Items from a dataset:
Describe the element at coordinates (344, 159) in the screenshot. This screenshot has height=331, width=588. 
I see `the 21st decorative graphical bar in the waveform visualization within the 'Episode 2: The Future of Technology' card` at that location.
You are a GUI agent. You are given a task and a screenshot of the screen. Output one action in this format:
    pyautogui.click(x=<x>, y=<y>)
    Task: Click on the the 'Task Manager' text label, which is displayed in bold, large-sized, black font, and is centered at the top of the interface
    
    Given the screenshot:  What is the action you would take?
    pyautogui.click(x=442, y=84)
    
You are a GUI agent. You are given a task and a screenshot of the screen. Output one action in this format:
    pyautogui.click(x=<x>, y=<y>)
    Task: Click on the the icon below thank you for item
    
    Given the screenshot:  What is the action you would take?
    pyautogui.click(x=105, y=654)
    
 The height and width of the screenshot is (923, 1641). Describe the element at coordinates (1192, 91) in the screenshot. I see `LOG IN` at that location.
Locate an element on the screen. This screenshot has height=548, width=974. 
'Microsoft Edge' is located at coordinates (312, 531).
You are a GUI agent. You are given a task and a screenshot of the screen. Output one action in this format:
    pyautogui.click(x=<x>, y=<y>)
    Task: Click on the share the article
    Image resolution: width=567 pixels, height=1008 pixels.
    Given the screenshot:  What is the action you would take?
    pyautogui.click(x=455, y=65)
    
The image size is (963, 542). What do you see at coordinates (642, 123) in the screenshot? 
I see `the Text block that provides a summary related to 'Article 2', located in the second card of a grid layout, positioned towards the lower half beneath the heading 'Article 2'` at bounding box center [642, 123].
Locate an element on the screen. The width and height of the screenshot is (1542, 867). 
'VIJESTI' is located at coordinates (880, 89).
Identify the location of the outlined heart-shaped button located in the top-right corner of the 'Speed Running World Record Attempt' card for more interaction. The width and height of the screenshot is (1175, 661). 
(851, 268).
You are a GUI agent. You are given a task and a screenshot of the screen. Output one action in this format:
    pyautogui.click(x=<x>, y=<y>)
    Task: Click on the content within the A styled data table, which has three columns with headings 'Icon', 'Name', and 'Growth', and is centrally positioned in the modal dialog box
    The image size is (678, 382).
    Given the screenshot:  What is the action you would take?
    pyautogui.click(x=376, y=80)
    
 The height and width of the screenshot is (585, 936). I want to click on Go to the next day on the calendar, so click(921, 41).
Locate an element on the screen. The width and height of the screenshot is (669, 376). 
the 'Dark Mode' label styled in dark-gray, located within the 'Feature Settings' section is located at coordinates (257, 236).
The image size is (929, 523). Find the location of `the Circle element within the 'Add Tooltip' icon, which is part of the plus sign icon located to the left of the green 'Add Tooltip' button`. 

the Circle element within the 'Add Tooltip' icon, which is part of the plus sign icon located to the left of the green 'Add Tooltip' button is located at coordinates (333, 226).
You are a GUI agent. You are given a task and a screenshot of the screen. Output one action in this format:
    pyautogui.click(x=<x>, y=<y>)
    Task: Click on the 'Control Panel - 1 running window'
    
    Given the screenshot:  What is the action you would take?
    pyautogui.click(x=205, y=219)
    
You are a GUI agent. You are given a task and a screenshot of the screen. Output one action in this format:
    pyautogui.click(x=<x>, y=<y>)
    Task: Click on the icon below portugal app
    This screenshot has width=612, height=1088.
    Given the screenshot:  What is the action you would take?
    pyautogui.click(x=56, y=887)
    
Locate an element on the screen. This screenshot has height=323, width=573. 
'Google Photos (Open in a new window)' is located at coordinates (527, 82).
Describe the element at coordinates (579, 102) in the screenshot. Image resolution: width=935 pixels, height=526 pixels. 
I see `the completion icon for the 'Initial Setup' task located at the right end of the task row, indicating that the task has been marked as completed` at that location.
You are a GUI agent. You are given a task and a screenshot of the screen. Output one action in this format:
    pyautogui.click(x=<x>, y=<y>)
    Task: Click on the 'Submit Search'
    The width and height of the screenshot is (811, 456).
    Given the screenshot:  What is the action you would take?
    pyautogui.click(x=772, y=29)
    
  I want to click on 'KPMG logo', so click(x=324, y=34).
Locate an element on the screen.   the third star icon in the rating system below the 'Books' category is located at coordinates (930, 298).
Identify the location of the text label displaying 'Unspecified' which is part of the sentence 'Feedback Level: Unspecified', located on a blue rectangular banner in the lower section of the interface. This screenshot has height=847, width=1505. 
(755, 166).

**Set task:**
Please output the part of the listing that opens with its first line and closes with the line containing "21st decorative graphical" as a numbered list, leaving out blank lines.

**Problem solution:**
1. Describe the element at coordinates (344, 159) in the screenshot. This screenshot has height=331, width=588. 
2. I see `the 21st decorative graphical bar in the waveform visualization within the 'Episode 2: The Future of Technology' card` at that location.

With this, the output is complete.